We of course use the outer two sensors to detect any 90 degree angle turns
To track where we are in the intersection we use the sensors. In the diagram you can see in the first part the turn is detected. Then the robot pivots on the right wheel until the right most sensor sees white again. Then the line positioning function takes back over.
After finishing the first of these functions we wrote one for each different type of intersection and each possible direction.
Another functionality we use for the third track was the automated intersection detection.
The robot first detects the intersection, then moves forward over the intersection, takes a set of values to determine if it can move right or left, then moves further forward to detect if it can move forward at the intersection
After we had the intersection functions working on the second track, we moved onto the third track, which you can see here.
For the third track we furthered our imitation of the Kiva robots. In this imitation we have two different modes of operation, manual and automatic.
In manual mode the robot follows the line until it reaches an intersection, detects its type, and asks the user which direction to turn
In automatic mode the robot waits to be told which “storage unit” it should go to, and then asks for directions again once it reaches its destination
Now rossen is going to explain how the blue tooth communication was implemented for the third track
Now that we've had a chance to see the robot in action, I'd like to summarize the phases of the project. Our first task of part 1 was to design a simple line following program using C++ and upload it to the robot. We became familiar with the M3PI library, coded the program, and ensured the robot performed correctly.
Next, we had to implement 90 degree turns and intersection detection functionality. We programmed intersection detection by stopping the robot when all five sensors detected black. To allow for 90 degree turns, we instructed one motor to move forward while simultaneously moving the other motor in reverse.
After we achieved this, we needed to optimize the speed and reverse turning capability. To do this, we mainly had to change the values of the speed by means of trial and error until we eventually reached the ideal speed.

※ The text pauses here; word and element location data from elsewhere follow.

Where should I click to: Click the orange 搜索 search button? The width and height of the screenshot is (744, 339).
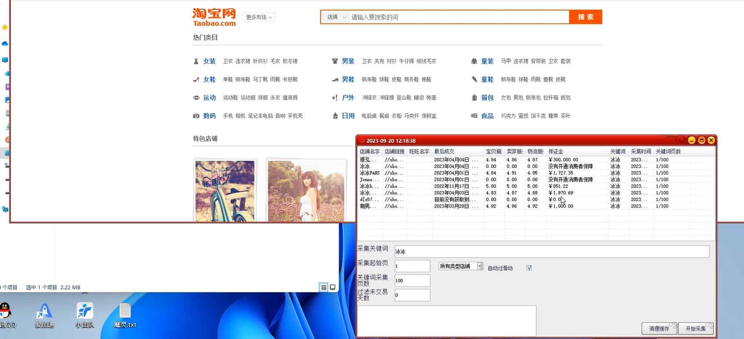coord(585,17)
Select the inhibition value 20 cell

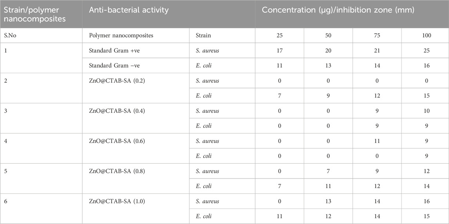(x=328, y=51)
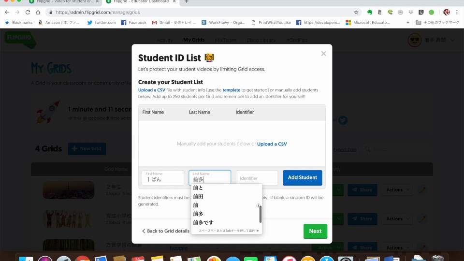The width and height of the screenshot is (464, 261).
Task: Click the Identifier input field
Action: [257, 178]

Our last task of part 1 was to program and establish Bluetooth communication. In order to do this, we coded a small program in Python to communicate from the command terminal on the laptop to the Bluetooth device on the robot. We programmed the robot to wait for commands from the laptop.
For the initial phase of part 2, we had to generate an ideal simulation of robot Extremum Seeking Controller operation. We used MATLAB to produce the sample model and coded the simulation while altering values via trial and error until an ideal model was reached.
After this was accomplished, we had to design a gradient following program. We converted the code and simulation modeled in MATLAB into C++. Using this basic model, the robot oscillated in the cosine-like motion we coded, while directing itself toward the darker gradient on the track.
The result of this was the robot turning too aggressively toward the gradient. To fix this, we had to optimize operation using simulation results. Again, we had to alter several numbers used in the seeking equation to achieve the more smooth behavior.